• [Assignment] Look below for the line containing "Open the 直近 sort dropdown" and the line containing "Task: Click the globe"; repeat exactly those two lines and all lines between them, and nothing else.
───── Material for this exercise ─────
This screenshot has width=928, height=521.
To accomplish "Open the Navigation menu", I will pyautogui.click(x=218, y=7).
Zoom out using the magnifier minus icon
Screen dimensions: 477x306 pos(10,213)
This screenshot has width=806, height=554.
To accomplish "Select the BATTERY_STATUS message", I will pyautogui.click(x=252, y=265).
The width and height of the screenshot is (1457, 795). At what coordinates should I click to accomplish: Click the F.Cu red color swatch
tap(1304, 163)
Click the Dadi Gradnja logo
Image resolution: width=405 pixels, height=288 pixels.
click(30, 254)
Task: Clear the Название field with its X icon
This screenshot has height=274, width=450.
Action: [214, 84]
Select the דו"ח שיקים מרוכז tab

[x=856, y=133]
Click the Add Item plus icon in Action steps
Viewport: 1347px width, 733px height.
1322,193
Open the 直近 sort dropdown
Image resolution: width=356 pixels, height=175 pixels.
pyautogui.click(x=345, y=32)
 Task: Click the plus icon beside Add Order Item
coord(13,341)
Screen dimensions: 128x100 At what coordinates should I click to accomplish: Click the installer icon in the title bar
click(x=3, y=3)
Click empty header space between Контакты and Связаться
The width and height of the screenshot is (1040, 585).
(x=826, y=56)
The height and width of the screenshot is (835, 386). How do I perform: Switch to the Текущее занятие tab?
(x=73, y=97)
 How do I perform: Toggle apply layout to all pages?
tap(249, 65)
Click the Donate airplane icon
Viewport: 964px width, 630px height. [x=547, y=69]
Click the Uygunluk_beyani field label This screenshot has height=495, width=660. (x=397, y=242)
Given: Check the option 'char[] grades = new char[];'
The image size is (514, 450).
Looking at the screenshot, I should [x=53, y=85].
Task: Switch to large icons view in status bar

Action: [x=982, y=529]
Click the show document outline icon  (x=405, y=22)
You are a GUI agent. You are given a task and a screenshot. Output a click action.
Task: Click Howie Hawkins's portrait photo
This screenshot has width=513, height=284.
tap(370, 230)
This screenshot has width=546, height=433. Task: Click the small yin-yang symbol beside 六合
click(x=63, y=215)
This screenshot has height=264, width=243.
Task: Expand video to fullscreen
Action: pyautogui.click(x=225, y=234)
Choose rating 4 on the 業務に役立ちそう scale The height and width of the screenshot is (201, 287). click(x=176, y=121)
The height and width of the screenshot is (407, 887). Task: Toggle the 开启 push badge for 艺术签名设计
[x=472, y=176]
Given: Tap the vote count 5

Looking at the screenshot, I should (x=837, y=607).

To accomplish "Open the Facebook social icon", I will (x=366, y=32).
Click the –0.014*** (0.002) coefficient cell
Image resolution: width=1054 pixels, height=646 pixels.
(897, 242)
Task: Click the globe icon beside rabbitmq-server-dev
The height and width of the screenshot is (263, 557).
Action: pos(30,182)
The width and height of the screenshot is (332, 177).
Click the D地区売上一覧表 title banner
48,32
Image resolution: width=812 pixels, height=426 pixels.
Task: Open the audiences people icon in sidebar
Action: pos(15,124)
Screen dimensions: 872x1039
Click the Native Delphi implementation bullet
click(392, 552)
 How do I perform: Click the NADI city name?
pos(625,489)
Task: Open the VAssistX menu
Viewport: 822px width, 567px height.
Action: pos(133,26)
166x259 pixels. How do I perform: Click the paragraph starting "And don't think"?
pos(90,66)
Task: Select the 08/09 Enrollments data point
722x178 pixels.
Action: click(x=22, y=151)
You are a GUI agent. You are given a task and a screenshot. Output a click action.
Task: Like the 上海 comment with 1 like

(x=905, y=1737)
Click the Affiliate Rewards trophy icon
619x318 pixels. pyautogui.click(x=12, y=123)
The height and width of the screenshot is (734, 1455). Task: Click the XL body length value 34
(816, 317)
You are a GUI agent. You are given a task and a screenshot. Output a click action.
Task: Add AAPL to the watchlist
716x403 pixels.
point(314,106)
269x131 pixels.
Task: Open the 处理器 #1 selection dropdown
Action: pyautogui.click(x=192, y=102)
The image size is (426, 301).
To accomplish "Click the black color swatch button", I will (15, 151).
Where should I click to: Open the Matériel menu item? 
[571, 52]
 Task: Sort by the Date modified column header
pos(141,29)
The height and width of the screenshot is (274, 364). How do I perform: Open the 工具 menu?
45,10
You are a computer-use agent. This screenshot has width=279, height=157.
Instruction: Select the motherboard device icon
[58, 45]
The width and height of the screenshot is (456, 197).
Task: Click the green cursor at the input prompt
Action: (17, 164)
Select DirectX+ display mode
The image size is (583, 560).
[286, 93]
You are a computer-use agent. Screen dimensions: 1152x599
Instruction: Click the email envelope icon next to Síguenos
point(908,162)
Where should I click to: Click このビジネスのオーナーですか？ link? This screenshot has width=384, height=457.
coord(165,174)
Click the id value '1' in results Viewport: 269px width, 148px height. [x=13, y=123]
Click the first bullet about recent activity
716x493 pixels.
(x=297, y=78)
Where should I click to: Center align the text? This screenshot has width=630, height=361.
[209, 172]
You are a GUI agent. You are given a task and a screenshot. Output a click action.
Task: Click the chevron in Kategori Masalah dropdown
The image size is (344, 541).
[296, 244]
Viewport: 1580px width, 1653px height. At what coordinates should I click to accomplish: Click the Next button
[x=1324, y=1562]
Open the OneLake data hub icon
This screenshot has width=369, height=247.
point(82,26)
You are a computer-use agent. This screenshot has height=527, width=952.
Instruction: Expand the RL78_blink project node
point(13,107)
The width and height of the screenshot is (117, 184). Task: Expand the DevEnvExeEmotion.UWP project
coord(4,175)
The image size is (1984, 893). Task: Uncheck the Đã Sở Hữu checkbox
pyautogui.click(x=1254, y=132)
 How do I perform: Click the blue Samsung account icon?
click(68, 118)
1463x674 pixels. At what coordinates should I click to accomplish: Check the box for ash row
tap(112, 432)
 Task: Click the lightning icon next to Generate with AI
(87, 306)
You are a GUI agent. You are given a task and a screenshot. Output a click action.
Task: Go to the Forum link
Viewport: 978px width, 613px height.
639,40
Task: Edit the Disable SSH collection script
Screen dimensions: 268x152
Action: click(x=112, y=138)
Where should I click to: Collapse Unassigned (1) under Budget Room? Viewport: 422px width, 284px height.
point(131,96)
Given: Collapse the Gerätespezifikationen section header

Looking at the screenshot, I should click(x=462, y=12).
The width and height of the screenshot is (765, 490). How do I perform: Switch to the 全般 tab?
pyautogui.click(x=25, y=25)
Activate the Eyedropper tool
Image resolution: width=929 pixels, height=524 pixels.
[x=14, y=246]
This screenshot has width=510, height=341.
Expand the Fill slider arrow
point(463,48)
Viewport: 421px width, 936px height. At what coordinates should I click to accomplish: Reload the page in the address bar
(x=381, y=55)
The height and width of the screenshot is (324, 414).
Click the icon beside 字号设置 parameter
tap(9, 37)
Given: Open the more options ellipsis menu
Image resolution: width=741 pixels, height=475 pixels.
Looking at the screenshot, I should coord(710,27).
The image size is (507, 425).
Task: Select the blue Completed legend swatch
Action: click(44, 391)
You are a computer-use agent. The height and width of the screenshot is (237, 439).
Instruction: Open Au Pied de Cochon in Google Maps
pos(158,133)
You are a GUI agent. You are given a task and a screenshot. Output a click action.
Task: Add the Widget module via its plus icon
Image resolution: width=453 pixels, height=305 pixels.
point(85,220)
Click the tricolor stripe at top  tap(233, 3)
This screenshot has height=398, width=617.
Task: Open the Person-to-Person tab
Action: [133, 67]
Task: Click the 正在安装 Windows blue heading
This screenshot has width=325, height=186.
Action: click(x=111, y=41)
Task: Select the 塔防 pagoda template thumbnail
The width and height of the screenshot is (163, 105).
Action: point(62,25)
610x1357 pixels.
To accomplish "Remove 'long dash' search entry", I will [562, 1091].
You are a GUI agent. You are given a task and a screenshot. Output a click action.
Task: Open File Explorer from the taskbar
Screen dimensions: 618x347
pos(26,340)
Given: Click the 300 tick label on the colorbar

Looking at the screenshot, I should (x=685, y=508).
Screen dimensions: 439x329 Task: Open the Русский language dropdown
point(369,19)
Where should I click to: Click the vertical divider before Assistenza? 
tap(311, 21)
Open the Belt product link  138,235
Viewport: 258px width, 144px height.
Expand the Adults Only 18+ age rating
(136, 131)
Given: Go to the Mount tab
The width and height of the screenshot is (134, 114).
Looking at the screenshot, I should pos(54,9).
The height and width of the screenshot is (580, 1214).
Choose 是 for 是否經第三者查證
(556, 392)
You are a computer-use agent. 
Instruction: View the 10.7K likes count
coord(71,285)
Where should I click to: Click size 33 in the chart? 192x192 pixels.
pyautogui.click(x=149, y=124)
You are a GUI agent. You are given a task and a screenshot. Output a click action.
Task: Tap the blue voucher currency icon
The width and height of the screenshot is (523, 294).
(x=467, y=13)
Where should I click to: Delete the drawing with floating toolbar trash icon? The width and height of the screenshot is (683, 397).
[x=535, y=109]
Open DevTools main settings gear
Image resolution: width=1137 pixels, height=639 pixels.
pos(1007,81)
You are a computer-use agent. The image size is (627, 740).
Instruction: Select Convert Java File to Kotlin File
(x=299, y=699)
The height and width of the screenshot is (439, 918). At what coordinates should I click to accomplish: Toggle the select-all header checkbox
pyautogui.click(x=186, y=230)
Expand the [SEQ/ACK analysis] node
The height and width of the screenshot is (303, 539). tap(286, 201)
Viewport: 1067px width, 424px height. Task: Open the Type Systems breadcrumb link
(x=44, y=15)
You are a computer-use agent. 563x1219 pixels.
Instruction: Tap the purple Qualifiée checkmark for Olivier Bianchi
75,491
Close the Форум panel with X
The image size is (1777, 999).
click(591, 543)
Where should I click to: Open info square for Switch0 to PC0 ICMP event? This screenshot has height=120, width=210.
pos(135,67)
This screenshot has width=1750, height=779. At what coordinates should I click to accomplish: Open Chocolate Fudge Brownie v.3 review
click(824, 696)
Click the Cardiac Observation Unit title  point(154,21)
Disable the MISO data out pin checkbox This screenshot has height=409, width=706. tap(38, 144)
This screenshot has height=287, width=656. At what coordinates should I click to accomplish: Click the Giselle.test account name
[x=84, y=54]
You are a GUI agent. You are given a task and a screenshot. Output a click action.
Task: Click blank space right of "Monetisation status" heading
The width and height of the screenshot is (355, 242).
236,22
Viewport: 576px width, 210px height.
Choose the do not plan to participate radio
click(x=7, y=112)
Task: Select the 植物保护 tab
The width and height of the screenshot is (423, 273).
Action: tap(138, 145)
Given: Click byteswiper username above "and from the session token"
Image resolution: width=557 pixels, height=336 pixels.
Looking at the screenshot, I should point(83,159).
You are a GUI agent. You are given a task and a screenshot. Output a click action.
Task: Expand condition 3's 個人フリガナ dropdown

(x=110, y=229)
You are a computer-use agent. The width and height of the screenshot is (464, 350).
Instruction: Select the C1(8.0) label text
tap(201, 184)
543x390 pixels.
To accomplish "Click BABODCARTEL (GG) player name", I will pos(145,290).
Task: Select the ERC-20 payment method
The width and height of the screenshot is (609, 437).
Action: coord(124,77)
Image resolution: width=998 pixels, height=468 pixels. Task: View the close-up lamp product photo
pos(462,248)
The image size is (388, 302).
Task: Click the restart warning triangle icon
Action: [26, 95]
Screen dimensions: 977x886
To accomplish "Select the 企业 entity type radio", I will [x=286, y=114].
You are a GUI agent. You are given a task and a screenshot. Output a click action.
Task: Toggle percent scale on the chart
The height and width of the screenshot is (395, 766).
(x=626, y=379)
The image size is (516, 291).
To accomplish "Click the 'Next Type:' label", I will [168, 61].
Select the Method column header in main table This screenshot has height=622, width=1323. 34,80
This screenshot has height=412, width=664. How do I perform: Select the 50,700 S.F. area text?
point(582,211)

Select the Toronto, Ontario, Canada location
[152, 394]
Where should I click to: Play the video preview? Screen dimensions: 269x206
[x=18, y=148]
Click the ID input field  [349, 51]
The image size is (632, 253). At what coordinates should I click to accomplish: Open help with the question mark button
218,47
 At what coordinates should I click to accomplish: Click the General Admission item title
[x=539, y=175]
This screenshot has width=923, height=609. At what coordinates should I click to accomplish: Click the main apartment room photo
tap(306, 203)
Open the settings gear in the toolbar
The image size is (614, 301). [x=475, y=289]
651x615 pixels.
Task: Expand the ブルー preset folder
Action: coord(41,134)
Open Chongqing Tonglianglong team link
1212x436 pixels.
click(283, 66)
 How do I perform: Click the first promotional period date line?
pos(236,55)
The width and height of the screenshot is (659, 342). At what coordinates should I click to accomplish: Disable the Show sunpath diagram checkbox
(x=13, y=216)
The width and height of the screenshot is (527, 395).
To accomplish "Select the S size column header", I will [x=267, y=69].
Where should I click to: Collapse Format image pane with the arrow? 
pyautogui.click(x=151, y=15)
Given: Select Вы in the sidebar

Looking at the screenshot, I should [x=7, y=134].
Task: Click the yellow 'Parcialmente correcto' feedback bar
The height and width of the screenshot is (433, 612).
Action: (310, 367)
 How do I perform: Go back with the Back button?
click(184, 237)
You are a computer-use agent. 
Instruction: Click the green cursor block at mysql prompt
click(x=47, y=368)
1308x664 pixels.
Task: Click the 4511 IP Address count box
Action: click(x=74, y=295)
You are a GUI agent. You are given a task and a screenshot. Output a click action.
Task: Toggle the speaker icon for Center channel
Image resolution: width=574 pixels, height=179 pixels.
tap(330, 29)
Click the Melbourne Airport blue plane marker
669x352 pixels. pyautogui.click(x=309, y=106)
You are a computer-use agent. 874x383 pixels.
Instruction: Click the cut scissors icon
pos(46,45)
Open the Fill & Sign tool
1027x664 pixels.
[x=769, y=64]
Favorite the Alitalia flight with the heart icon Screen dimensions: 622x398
─────
• [Exercise result]
Open the 直近 sort dropdown
Image resolution: width=356 pixels, height=175 pixels.
pyautogui.click(x=345, y=32)
 Task: Click the plus icon beside Add Order Item
coord(13,341)
Screen dimensions: 128x100 At what coordinates should I click to accomplish: Click the installer icon in the title bar
click(x=3, y=3)
Click empty header space between Контакты and Связаться
The width and height of the screenshot is (1040, 585).
(x=826, y=56)
The height and width of the screenshot is (835, 386). How do I perform: Switch to the Текущее занятие tab?
(x=73, y=97)
 How do I perform: Toggle apply layout to all pages?
tap(249, 65)
Click the Donate airplane icon
Viewport: 964px width, 630px height. [x=547, y=69]
Click the Uygunluk_beyani field label This screenshot has height=495, width=660. (x=397, y=242)
Given: Check the option 'char[] grades = new char[];'
The image size is (514, 450).
Looking at the screenshot, I should [x=53, y=85].
Task: Switch to large icons view in status bar

Action: [x=982, y=529]
Click the show document outline icon  (x=405, y=22)
You are a GUI agent. You are given a task and a screenshot. Output a click action.
Task: Click Howie Hawkins's portrait photo
This screenshot has width=513, height=284.
tap(370, 230)
This screenshot has width=546, height=433. Task: Click the small yin-yang symbol beside 六合
click(x=63, y=215)
This screenshot has height=264, width=243.
Task: Expand video to fullscreen
Action: pyautogui.click(x=225, y=234)
Choose rating 4 on the 業務に役立ちそう scale The height and width of the screenshot is (201, 287). click(x=176, y=121)
The height and width of the screenshot is (407, 887). Task: Toggle the 开启 push badge for 艺术签名设计
[x=472, y=176]
Given: Tap the vote count 5

Looking at the screenshot, I should (x=837, y=607).

To accomplish "Open the Facebook social icon", I will (x=366, y=32).
Click the –0.014*** (0.002) coefficient cell
Image resolution: width=1054 pixels, height=646 pixels.
(897, 242)
Task: Click the globe icon beside rabbitmq-server-dev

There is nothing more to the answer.